### Selected passage

I've put a sample fsx script into GitHub which shows a typical scenario that I might go through in the office. It starts with the retrieval and parsing of data using Deedle and the use of Accord.NET to find the best fit across common distribution types. There's a number of transformations involved and some sample questions, approaches to answering them and graphing tasks. The data in this case doesn't have enough input variables to be useful for a machine learning demo but it is very typical of what gets written from an older enterprise application log. (In retrospect it would have been interesting to include measures of the batch sizes and relative complexity of the processing steps. The we could have considered how the output processing times relate to multiple input variables.)
The last big part of this overall process is the presentation of the data back and the incorporation into documents and presentations. For me, Microsoft Office still rules the roost and the entry point for data is Excel. My default way (for example) to get data into it now is using Deedle's Frame.SaveCsv. This works well as part of a file processing pipeline:
File data -> import process -> transformation and analysis -> representation as an array of records -> Frame.ofRecords -> .SaveCsv. -> Excel and Word/PowerPoint drudgery.
So there you have it. An F# Advent posting simply because it deserves it. A very useful programming language, community and technology toolkit that's made many a problem go away this past year.
Bring on 2016.

Word and element location records:
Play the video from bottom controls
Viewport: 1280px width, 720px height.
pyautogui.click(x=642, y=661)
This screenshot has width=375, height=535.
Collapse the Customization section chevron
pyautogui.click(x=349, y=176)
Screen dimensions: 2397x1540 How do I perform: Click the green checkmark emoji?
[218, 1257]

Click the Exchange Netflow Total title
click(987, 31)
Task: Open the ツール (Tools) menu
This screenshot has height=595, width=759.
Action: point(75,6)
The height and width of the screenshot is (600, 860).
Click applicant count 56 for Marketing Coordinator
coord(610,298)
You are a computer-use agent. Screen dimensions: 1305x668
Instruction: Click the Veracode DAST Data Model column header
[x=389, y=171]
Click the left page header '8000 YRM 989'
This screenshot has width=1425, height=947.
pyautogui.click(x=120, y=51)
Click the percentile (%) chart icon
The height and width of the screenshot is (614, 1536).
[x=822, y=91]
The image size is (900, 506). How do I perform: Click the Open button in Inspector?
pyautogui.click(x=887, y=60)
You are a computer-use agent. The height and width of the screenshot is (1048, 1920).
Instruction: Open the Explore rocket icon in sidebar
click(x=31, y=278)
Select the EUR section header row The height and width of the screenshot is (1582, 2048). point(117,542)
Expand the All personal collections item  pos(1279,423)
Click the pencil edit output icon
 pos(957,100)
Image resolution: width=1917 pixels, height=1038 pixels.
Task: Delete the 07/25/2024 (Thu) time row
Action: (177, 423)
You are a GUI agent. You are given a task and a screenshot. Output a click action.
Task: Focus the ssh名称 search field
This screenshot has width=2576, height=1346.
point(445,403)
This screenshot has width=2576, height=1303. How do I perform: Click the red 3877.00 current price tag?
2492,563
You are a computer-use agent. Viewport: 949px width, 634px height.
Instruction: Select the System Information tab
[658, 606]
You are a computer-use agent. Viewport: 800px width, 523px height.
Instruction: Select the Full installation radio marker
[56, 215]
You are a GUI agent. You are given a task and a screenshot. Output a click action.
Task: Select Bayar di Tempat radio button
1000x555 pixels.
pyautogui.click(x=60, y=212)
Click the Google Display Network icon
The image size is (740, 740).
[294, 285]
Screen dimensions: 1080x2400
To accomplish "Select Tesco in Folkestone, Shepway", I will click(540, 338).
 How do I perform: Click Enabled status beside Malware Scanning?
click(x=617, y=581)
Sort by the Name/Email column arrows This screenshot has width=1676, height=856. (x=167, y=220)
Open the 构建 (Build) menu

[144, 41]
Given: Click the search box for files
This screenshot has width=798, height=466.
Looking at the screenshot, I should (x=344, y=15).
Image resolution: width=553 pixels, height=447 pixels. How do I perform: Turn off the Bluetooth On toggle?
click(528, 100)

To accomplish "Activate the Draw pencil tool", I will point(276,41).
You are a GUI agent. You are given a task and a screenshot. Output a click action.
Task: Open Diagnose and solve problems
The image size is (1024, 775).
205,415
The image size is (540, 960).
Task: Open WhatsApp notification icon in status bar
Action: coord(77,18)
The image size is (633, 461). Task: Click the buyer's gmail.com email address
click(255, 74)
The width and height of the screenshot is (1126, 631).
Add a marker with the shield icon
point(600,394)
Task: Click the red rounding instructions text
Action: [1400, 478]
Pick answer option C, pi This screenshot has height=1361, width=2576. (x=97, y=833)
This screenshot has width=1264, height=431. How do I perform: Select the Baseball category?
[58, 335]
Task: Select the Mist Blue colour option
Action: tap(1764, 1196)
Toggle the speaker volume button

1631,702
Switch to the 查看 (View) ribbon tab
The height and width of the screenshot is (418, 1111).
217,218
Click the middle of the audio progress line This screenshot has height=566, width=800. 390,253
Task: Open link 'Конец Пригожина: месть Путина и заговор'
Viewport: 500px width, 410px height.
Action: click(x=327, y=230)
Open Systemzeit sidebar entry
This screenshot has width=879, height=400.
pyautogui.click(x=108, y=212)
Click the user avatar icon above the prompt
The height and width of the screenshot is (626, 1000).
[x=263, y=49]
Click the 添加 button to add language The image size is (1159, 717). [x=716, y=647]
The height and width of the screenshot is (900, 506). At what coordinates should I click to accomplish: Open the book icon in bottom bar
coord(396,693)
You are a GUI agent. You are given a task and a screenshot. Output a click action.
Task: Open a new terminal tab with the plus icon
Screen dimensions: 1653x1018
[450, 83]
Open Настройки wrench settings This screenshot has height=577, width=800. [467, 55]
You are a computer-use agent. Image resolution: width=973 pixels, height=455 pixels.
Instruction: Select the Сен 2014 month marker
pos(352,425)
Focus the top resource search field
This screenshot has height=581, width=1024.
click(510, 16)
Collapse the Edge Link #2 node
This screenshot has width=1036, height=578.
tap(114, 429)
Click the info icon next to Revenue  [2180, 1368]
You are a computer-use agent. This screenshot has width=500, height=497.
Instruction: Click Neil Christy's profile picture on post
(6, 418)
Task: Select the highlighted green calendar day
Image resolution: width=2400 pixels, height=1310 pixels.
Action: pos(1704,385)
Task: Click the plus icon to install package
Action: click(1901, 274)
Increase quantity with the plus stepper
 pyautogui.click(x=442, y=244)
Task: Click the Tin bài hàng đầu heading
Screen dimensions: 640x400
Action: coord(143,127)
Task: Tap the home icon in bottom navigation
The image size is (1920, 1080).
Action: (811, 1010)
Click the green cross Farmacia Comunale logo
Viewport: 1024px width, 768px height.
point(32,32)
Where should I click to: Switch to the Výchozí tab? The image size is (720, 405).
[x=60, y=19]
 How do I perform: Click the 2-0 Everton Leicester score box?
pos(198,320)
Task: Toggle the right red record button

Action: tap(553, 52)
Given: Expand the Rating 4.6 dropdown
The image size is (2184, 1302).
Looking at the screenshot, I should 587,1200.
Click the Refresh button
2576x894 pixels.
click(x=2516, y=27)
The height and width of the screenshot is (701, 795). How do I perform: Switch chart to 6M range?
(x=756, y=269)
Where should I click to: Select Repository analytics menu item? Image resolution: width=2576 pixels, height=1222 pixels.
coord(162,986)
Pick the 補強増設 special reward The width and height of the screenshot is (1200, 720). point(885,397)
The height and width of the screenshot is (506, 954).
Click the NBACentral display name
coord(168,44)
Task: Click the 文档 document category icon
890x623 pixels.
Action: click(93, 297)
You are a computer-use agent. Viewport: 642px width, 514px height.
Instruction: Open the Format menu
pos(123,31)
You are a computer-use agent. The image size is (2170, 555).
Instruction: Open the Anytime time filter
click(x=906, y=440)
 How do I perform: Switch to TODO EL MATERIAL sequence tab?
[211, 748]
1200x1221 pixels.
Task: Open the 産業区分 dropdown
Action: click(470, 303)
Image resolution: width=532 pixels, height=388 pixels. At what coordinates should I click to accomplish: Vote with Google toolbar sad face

### Instructions
1. In the passage on F# data work, which Deedle function is given as the default way to get data into Excel?
2. Duplicate the lines of the records that begin at the line containing "You are a computer-use agent. Image" and continue through the line containing "(x=756, y=269)", including both of those lines.
The F# passage and the records are separate material.

### Answer list
1. Frame.SaveCsv

2.
You are a computer-use agent. Image resolution: width=973 pixels, height=455 pixels.
Instruction: Select the Сен 2014 month marker
pos(352,425)
Focus the top resource search field
This screenshot has height=581, width=1024.
click(510, 16)
Collapse the Edge Link #2 node
This screenshot has width=1036, height=578.
tap(114, 429)
Click the info icon next to Revenue  [2180, 1368]
You are a computer-use agent. This screenshot has width=500, height=497.
Instruction: Click Neil Christy's profile picture on post
(6, 418)
Task: Select the highlighted green calendar day
Image resolution: width=2400 pixels, height=1310 pixels.
Action: pos(1704,385)
Task: Click the plus icon to install package
Action: click(1901, 274)
Increase quantity with the plus stepper
 pyautogui.click(x=442, y=244)
Task: Click the Tin bài hàng đầu heading
Screen dimensions: 640x400
Action: coord(143,127)
Task: Tap the home icon in bottom navigation
The image size is (1920, 1080).
Action: (811, 1010)
Click the green cross Farmacia Comunale logo
Viewport: 1024px width, 768px height.
point(32,32)
Where should I click to: Switch to the Výchozí tab? The image size is (720, 405).
[x=60, y=19]
 How do I perform: Click the 2-0 Everton Leicester score box?
pos(198,320)
Task: Toggle the right red record button

Action: tap(553, 52)
Given: Expand the Rating 4.6 dropdown
The image size is (2184, 1302).
Looking at the screenshot, I should 587,1200.
Click the Refresh button
2576x894 pixels.
click(x=2516, y=27)
The height and width of the screenshot is (701, 795). How do I perform: Switch chart to 6M range?
(x=756, y=269)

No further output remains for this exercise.